A carga horária do funcionário que está em regime de teletrabalho é a mesma? O tempo de intervalo como fica? 

Essa é uma diferença prática fundamental entre o home office e o teletrabalho: o controle de jornada.

O trabalhador em teletrabalho não está sujeito ao controle de jornada. Trata-se de uma das três exceções nesse sentido dispostas na CLT. Ou seja, pressupõe-se a integral realização dos intervalos e o cumprimento da jornada legal, não estando sujeito ao recebimento de horas extras ou desconto de horas não trabalhadas. 

Portanto, possuem total flexibilidade com relação aos horários em que estarão desempenhando suas funções. Cumpre salientar que o comparecimento às dependências da empresa para a realização de atividades específicas ou mesmo a realização de encontros presenciais ou à distância, com horários predeterminados, não descaracterizam o regime de teletrabalho e ausência de controle de jornada.

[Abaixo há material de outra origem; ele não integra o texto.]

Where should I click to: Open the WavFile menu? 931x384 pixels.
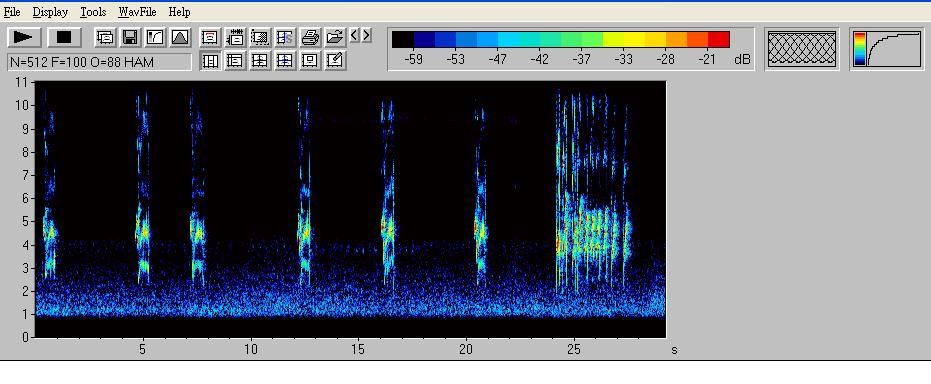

A contrario senso, o funcionário que trabalha em home office e que não se enquadra no conceito de teletrabalho estará sujeito a esse controle, fazendo jus, se for o caso, ao pagamento de horas extras.

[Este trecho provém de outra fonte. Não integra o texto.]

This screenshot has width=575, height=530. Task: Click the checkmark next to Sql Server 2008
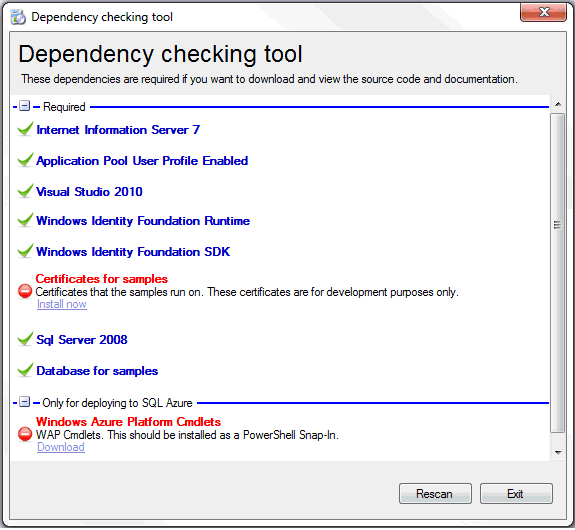(25, 339)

O trabalho executado além da jornada de trabalho pode acarretar no pagamento de horas extras?

Da mesma forma que o item anterior o trabalhador em teletrabalho não está sujeito ao controle de jornada, não estando sujeito ao recebimento de horas extras ou desconto de horas não trabalhadas. 

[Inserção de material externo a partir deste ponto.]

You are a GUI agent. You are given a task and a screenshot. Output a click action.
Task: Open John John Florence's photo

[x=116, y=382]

Posso colocar qualquer funcionário para trabalhar no modelo de teletrabalho?

Não. Para enquadrar-se nesse regime é necessário o cumprimento dos requisitos acima referidos: a prestação do serviço deve ser realizada preponderantemente fora da sede da empresa e com a utilização de tecnologias de informação e de comunicação, que não se constituam como trabalho externo.

Quem deve ficar responsável por fornecer os meios de trabalho?

Trata-se de um ponto que ainda gera controvérsia. Conforme disposto na CLT, as questões relativas à aquisição, manutenção ou fornecimento dos equipamentos tecnológicos e da infraestrutura necessária para a prestação do serviço, assim como em relação ao reembolso de despesas suportadas pelo empregado, deverão estar previstas em contrato escrito. Isto é, em tese, o legislador deixou a cargo das partes a definição acerca de como se dará a efetivação desse custeio.

Todavia, a CLT também dispõe que incumbe ao empregador assumir “os riscos da atividade econômica”. Nesse sentido, consideram-se inclusos os seus custos. Portanto, a despeito da divergência, entendo que cabe ao empregador fornecer as condições para que o trabalho seja desempenhado, assumindo os riscos e custos da atividade econômica, especialmente naqueles diretamente mensuráveis.

O funcionário possui direito em receber vale transporte e vale alimentação durante o regime de teletrabalho?

O vale-transporte trata-se de uma verba indenizatória que visa ressarcir o empregado em caso de deslocamento para a empresa. Não havendo esse deslocamento o pagamento perde o sentido, deixando de ser uma obrigação.

Em relação ao vale-alimentação, havendo previsão para sua concessão – normalmente via norma coletiva – e estando o funcionário em atividade e produzindo para a empresa, o pagamento deverá ser mantido.